Community Action Guidelines
Our findings identified that transportation challenges made the delivery of medical supplies and services very difficult. Thus, communities should prepare to address immediate medical emergencies without taking patients to the nearest hospital. Community members can develop these guidelines in preparation for a disaster:
- Conduct a census of the population’s health conditions to understand critical vulnerabilities in their community and help inform the disaster response emergency plans regarding specific medical needs within their community.
- Map the essential facilities near their community (e.g., a point of refuge, the flood-prone areas, areas that serve as heliports, and shelter locations like schools to distribute food and medical supplies).
- Have a structurally safe, reserved space with alternative electricity back-ups (e.g., generator, solar panels) and reserves of essential hygiene and medical supplies that functions as a primary care facility.
- Train members of the community in first response activities (e.g., Cardiopulmonary Resuscitation).
Public Health Implications
This study has several public health implications. First, the findings improve our understanding of the transportation-related variables that influence social vulnerability and the identification of vulnerable groups. Such information can help evaluate disaster-related health policies that help ensure the well-being of these communities. In addition, SVI can be used by local governments, emergency management, clinicians, public health practitioners, and other relevant parties to inform decision-making. Updating the SVI to include additional measures of transportation can help practitioners identify particularly vulnerable communities.
Second, public health policies and strategies can help address the health issues Puerto Rican communities currently face. The specific strategies identified in this research include:
- Identifying vulnerable populations using the SVI and access to transportation variables, based upon the findings of our quantitative study.

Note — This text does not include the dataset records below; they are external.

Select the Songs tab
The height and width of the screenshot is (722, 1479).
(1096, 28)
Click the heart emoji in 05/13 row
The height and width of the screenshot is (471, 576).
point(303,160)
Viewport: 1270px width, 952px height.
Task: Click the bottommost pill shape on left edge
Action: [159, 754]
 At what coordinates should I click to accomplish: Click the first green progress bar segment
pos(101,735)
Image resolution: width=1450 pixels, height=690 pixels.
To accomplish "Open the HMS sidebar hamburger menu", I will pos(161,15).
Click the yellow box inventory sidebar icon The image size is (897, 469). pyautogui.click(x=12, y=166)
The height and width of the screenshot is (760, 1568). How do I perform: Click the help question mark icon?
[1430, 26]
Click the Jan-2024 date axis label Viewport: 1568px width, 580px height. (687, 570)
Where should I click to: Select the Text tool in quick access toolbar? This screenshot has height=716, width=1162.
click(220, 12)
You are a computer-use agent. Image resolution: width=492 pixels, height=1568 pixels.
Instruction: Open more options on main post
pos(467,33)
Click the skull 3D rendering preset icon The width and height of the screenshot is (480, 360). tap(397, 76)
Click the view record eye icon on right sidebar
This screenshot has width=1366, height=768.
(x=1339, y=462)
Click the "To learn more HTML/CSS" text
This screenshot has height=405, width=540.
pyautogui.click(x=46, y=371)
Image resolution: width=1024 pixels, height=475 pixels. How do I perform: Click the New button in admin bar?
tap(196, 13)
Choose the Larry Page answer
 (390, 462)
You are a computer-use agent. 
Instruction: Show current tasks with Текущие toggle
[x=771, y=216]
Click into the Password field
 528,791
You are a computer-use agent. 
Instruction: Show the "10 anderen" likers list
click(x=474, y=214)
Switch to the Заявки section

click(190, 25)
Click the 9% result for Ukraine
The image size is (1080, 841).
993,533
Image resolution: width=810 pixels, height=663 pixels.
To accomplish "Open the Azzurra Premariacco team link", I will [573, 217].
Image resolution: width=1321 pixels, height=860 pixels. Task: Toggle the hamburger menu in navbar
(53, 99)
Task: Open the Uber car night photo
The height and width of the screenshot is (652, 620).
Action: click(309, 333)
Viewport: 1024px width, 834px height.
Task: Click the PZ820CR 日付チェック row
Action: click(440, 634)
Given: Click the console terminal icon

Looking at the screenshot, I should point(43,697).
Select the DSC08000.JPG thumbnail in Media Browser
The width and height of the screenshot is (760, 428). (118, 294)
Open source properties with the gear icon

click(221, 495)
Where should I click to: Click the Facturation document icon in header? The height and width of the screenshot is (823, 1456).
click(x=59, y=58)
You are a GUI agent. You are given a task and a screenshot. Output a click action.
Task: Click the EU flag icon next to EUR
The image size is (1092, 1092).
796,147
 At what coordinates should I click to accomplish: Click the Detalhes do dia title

- Have a centralized database that includes public health statistics for Puerto Rico. Our study identified missing datasets, such as data on open medical facilities and the number of ambulance drivers, ambulance services, and disaster emergency response teams in the different counties. These additional variables may complement the SVI as more information is publicly available and regularly updated for Puerto Rico. These indicators will allow public health agencies to identify communities that have limited transportation access to medical services.
- Have medical teams in place to visit communities when these get isolated. Our study identified socially vulnerable communities in counties that are more likely to get isolated.
Future Research Directions
The study employed a mixed-methods approach to improving healthcare access in Puerto Rican communities. The quantitative analysis identified the access and network variables that influence social vulnerability. The fieldwork data complemented the analysis by understanding the inherent challenges in Puerto Rico’s lack of access to health care. This study also provided ample opportunities for future research. The quantitative analysis of the SVI suggests that new variables may be added to account for the transportation barriers to receiving health care. The latter can be done as more data becomes available. In addition, future work should consider updating the transportation network mapping of Puerto Rico as it will help identify the feasible access routes for communities across the island. Evaluating the transportation system’s vulnerabilities and resilience for the entire island is another promising area for future research.